> PASSAGE SHOWN:
______

Get Byte size of the string in Javascript

#javascript #100daysofcode #codenewbie #codequality

Hello folks, Welcome again in a new episode of series called javascript useful snippets. In this series, I’m going to talk about some shortcodes and useful functions of javascript. These snippets can help you to make your development more efficient and faster. Stay tuned till the end to learn something new… 😊

Javascript Useful Snippets — byteSize()

As we all know a byte is one the unit of digital information, and while development taking care of the size of variables, records and files are a much important task. To do that we have various ways but with these functions, it’s very easy to do. byteSize() snippet will take a string as an input and in the output, it’ll return byte size of a given string. Let’s look at the syntax…

const byteSize = str => new Blob([str]).size;

Here, in return, we are using Blob web API to get out byte size. Where Blobs allow you to construct file-like objects and here we are passing our string in array to create one, from that we are returning just size which will be byte size. Let’s see some results in a better understanding…

Result One:

const result = byteSize(“Hello World”) // output: 11

Result Two:

const result = byteSize(“😃”) // output: 4

As we see both results, with plain strings it’s returning the same number as a length while in case of emoji it’s 4 sizes of bytes. ( For knowledge — The size of the UTF encoding simply defines the minimum number of bytes to be used to represent a character. However, certain characters, like the emoji you are using, require more than 2 bytes to be represented.)

Thank you for watching/reading folks, if you found this informative and wanted to make me more content like this please support me on Patreon.

______

> EXERCISE INSTRUCTIONS:
1. Reproduce the part of the post on measuring a string's byte size in JavaScript that begins at the words "Get Byte size" and stops after the words "Snippets — byteSize()".
2. Write the next part of the post on measuring a string's byte size in JavaScript, continuing from its final sentence.

> MATERIAL:
______

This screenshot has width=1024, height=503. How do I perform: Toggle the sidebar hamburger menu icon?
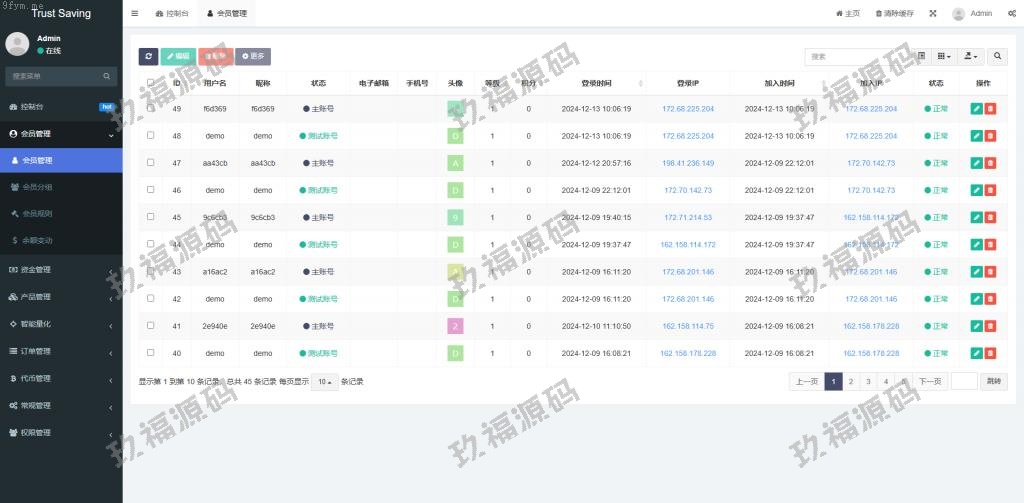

______

> TASK ANSWERS:
1.
Get Byte size of the string in Javascript

#javascript #100daysofcode #codenewbie #codequality

Hello folks, Welcome again in a new episode of series called javascript useful snippets. In this series, I’m going to talk about some shortcodes and useful functions of javascript. These snippets can help you to make your development more efficient and faster. Stay tuned till the end to learn something new… 😊

Javascript Useful Snippets — byteSize()

2.
Now, Guys in the next episode I’m going to share a function to get a difference of two arrays. so follow/subscribe to get notification…

Subscribe on youtube https://www.youtube.com/channel/UCvNjso_gPQIPacA6EraoZmg
Facebook: https://www.facebook.com/KatharotiyaRajnish/
Twitter: https://twitter.com/tutorial_spot

Top comments (1)

Jack Arrington • Dec 6 '22 • Edited

This solution is not strictly correct. JavaScript uses UTF-16; Blob uses UTF-8 when reading strings (as noted here). UTF-8 and UTF-16 frequently do not use the same number of bytes to represent a string.

The most basic example would be an ASCII character like "a"—1 byte in UTF-8, 2 bytes in UTF-16. A slightly more advanced example would be "🏳️‍🌈", because it lies outside of the single code-point range for both UTF-8 and UTF-16 and also uses combining characters. It's 14 bytes in UTF-8, but 12 in UTF-16. "😃" is 4 bytes in both.

So, if you care about the number of bytes that a JavaScript string is taking up in memory, you want to know the UTF-16 byte length. If you're writing to a UTF-8 encoded file or somesuch, you may want the UTF-8 byte length. In that light, a more correct/thorough solution:

// .length returns the number of UTF-16 codepoints, each of which as 2 bytes long.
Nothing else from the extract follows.